Texto de lectura:
- - -
Los he descubierto. Los tenía muy cerca pero no los veía. Luego los vi pero no los entendí. No creí que estuvieran hechos para mí. Pero sí. Ahora están entrando en mi vida. Y, francamente, los quiero. Los quiero un taco. Los bolsos.

He descubierto los bolsos. Los amo. Y no los llevo de colores por el qué dirán. Y no los llevo grandes porque he nacido cansado. Y no me compro siete porque me han pasado varios recibos del IBI atrasados, aún me tengo que ir de viaje y la cuenta corriente va camino de quedarse pelá. Los bolsos.

A ver: cómo, señores, cómo, es posible que los pantalones nos sigan aguantando con tanto como les metemos en los bolsillos. En invierno, con chaquetas, contamos con más recovecos en la indumentaria, pero ahora, en el estío, sólo contamos con los bolsillos del pantalón. Algún listo me dirá que también está el de la camisa.

Pero, francamente, cualquier hombre con estilo y el cincuenta por ciento de los que no lo tienen, el estilo, saben que el bolsillo de la camisa es sólo de adorno. Los carpinteros también saben que es de adorno pero les sirve para meter los albaranes. No soy carpintero y además las camisas que yo me compro no suelen tener bolsillo. Entonces... entonces, a lo que iba: cómo leches seguimos metiendo las llaves, el móvil, el móvil de empresa, la cartera, las gafas, el tabaco, el mechero, los chicles y la Biblia en verso en el bolsillo. Eso sí que es un milagro, y no que el camello pase por el ojo de una aguja. Y no digamos ya los que somos aficionados a llevar encima también una libretita. Y un boli. Y además de gafas de sol tenemos gafas de ver. Un día estuve a punto de comprarme una carretilla. Y no era plan. Los bolsos han llegado a la vida del hombre. Y nos están salvando. Sobre todo, en verano. Sí, porque te pones uno de esos pantalones finitos de bolsillos, ideales para meter las manitas pero no puedes meter manita ninguna porque están como alforjas. Y eso por no hablar de la noche, ¿cómo vas a un bar con semejantes bultos en los pantalones?
- - -
Qué hacer:
1. Cita del texto sobre los bolsos el pasaje que empieza con "A ver: cómo, señores, cómo, es" y continúa hasta "de la camisa.".
2. Responde a estas preguntas sobre el texto de los bolsos:
(a) ¿Para qué les sirve a los carpinteros el bolsillo de la camisa?
(b) ¿Qué estuvo a punto de comprarse un día quien escribe?
(c) ¿En qué estación del año solo se cuenta con los bolsillos del pantalón?
3. Prosigue el texto sobre los bolsos a partir de su última oración.

Filas para localizar texto y elementos:
- - -
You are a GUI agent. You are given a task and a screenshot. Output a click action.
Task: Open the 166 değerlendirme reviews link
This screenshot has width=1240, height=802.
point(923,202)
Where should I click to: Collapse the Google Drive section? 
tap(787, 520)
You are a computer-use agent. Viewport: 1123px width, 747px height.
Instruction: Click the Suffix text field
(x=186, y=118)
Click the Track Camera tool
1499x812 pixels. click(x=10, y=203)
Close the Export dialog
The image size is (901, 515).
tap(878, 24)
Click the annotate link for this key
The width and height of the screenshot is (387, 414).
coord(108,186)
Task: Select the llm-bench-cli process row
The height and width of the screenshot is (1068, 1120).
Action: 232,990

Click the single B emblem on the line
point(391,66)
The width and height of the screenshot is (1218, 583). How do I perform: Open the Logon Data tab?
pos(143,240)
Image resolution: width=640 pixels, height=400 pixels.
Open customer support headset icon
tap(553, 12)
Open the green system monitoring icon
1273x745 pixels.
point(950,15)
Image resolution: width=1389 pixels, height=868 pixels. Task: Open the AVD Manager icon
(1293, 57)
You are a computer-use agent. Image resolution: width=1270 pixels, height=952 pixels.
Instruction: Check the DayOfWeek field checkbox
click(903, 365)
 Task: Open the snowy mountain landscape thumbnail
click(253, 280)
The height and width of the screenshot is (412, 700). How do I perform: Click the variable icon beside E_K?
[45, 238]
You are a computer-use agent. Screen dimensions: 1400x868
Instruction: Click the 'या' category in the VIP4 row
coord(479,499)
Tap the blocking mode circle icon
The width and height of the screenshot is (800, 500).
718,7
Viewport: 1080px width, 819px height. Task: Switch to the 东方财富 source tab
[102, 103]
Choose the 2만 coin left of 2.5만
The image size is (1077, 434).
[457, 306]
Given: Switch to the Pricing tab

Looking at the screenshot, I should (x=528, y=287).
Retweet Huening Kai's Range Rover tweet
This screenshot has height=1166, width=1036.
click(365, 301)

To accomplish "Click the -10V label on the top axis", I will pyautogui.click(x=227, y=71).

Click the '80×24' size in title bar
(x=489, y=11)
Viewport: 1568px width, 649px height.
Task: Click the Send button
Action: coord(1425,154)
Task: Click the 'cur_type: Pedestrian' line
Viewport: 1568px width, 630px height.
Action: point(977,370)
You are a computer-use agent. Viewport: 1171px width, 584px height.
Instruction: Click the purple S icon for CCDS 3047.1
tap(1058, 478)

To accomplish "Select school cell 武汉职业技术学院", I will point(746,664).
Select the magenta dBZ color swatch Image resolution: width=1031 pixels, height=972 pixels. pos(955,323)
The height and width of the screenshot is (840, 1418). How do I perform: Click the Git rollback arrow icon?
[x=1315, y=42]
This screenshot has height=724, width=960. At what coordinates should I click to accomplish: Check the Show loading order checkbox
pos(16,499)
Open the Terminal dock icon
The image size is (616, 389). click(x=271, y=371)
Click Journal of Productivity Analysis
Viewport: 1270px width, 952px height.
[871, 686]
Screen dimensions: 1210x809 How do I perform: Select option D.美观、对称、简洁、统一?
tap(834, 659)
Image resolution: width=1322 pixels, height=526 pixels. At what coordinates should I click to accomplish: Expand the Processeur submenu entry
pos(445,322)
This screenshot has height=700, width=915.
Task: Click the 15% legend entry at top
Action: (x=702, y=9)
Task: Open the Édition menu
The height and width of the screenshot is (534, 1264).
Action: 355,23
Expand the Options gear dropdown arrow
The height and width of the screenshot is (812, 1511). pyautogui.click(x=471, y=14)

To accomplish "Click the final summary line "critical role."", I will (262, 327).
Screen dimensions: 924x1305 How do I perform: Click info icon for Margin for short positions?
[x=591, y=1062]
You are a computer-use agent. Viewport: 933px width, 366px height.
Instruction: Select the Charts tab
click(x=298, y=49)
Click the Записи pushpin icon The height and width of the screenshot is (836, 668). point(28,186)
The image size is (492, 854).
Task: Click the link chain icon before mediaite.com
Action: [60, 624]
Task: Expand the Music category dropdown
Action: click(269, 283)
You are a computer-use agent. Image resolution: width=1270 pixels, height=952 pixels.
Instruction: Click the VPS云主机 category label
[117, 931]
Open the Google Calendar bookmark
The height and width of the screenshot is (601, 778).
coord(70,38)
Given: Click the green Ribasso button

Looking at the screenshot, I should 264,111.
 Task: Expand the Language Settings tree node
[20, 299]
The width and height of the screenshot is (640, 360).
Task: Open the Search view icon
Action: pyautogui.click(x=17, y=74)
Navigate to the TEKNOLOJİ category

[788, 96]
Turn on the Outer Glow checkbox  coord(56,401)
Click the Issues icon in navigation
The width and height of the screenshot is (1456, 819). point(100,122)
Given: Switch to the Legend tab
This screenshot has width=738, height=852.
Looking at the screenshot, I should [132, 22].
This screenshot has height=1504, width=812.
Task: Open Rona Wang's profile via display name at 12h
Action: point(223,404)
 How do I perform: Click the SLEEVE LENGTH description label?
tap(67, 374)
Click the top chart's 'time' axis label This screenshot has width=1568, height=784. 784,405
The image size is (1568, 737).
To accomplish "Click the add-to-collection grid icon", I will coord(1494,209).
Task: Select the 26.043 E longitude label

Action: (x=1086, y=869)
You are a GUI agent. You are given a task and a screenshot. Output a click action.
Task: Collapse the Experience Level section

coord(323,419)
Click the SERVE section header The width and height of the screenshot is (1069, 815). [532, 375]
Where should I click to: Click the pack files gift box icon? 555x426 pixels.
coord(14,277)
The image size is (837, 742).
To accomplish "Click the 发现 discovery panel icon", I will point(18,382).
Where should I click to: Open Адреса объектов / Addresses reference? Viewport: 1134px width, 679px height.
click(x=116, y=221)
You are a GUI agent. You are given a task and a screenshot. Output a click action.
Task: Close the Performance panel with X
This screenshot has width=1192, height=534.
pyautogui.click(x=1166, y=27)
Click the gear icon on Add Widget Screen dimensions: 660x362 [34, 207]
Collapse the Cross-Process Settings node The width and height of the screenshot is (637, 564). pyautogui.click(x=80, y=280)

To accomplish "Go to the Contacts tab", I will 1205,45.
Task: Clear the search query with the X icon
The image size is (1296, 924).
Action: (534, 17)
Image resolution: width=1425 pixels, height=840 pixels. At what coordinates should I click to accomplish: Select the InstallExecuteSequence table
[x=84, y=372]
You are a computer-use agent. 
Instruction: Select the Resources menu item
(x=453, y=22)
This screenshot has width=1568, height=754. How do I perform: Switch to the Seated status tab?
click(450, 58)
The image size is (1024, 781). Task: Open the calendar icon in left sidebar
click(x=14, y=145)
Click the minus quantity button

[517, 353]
- - -
Respuestas:
1.
A ver: cómo, señores, cómo, es posible que los pantalones nos sigan aguantando con tanto como les metemos en los bolsillos. En invierno, con chaquetas, contamos con más recovecos en la indumentaria, pero ahora, en el estío, sólo contamos con los bolsillos del pantalón. Algún listo me dirá que también está el de la camisa.

2.
(a) Para meter los albaranes.
(b) Una carretilla.
(c) En el estío, es decir, en verano.

3.
Y si para aligerar te colocas las gafas de sol en la pechera pareces un pringao que viene directamente de trabajar todo el día. Y así no ligas. La gente es ahora muy listilla y sabe que si de noche aún llevas las gafas de sol es porque has salido de tu casa muy temprano y llevas todo el día fuera y entonces de la ducha matinal queda ya poca huella... y no se te acercan, la gente es que es el colmo, tienen los colmillos muy retorcidos, parece que han hecho todos un máster, pero eso daría para otro artículo... en fin, que tienes que convencer a quien sea de que en realidad eres un profesional, que sabes que si vas de juerga vas de juerga y si vas de juerga acabas por la mañana y si acabas de mañana hay que tener gafas de sol para sobrevivir. Y para que los demás sobrevivan a tu mirada. La mirada es lo único que no te puedes meter en el bolso, pero el bolso te sirve para llevar las gafas. Y no es menos cierto que no pocas gafas son ya de por sí un tipo de mirada. Puede que no esté bien visto llevar bolso, pero salta a la vista que es útil y por lo visto se va a poner de moda.

También entre el masculineo. Claro que entonces vendrán los problemas. Por si no fuera poco el tener que acordarse de combinar los colores de los zapatos y el cinturón, habrá también que acordarse de combinar ambos elementos con el bolso.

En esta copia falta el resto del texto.